* [Problem statement]:
What lines in the data below mention the string "screenshot"? Copy them out.

* [Data to examine]:
_____

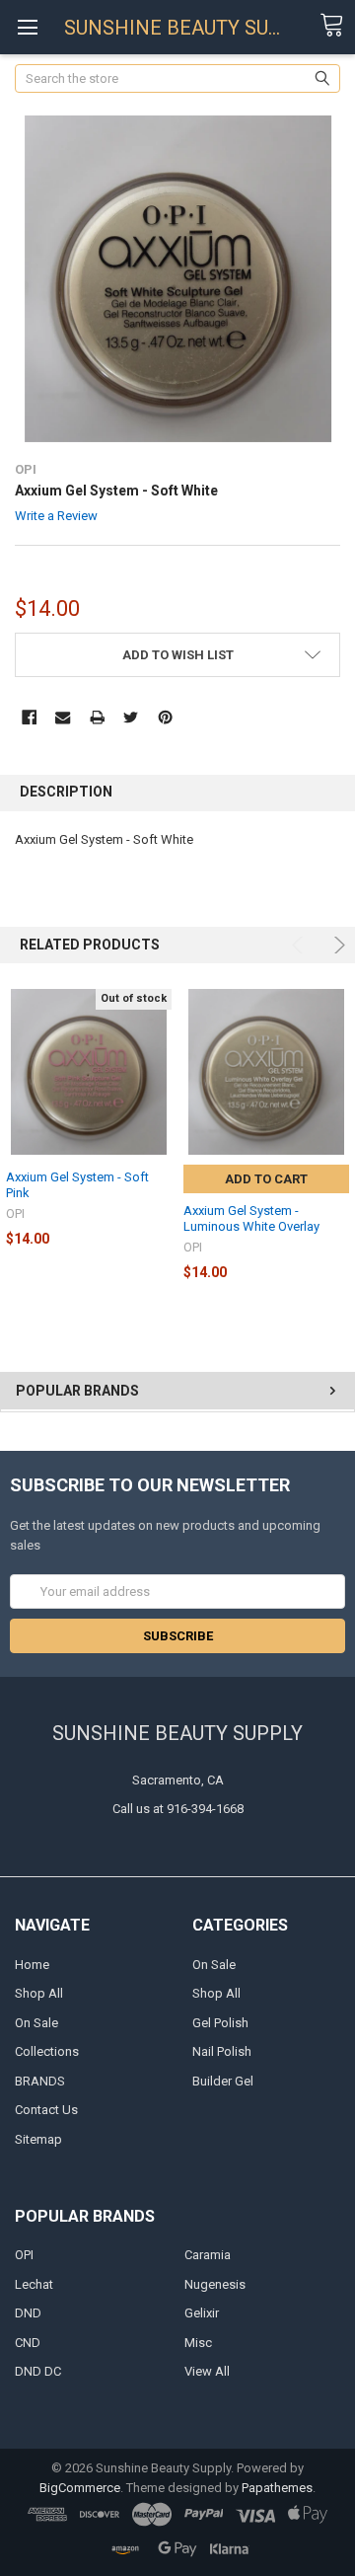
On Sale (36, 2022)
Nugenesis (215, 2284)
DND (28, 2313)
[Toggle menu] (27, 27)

_____

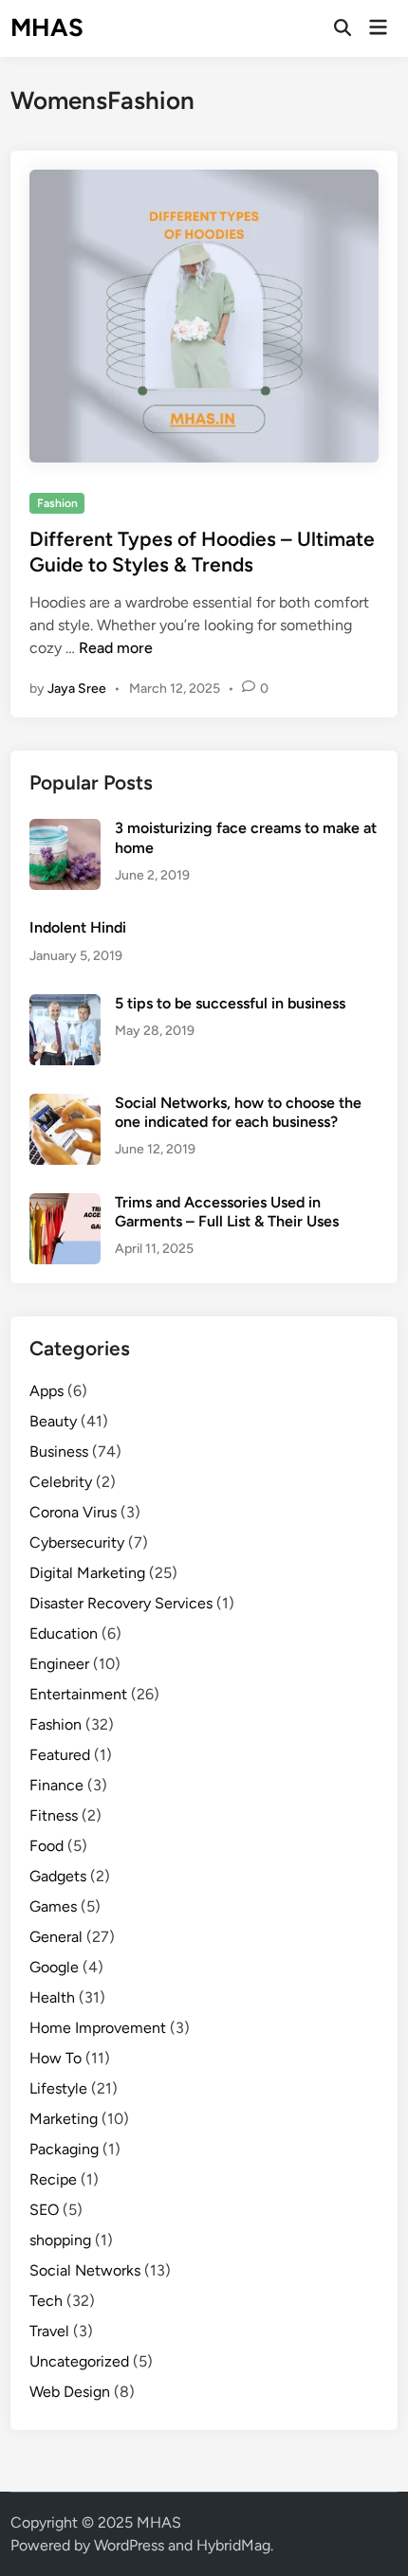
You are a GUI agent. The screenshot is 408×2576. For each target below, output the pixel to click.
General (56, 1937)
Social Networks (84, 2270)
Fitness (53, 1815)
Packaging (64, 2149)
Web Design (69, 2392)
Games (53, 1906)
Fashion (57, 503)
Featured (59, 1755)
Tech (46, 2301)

_____

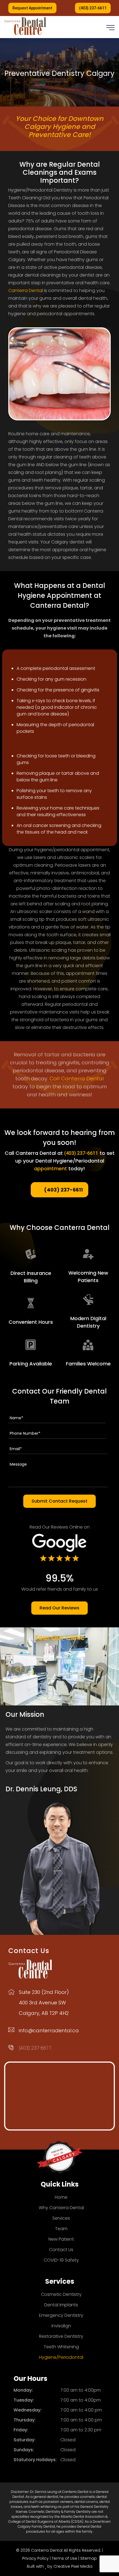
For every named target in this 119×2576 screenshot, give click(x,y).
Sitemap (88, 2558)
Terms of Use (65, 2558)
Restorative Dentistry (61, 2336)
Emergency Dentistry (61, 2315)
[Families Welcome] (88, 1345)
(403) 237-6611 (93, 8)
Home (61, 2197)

_____

* [Task answer]:
You are a GUI agent. The screenshot is 408×2576. For each target below, output the pixel to click.
For every named target in this 119×2576 screenshot, give click(x,y).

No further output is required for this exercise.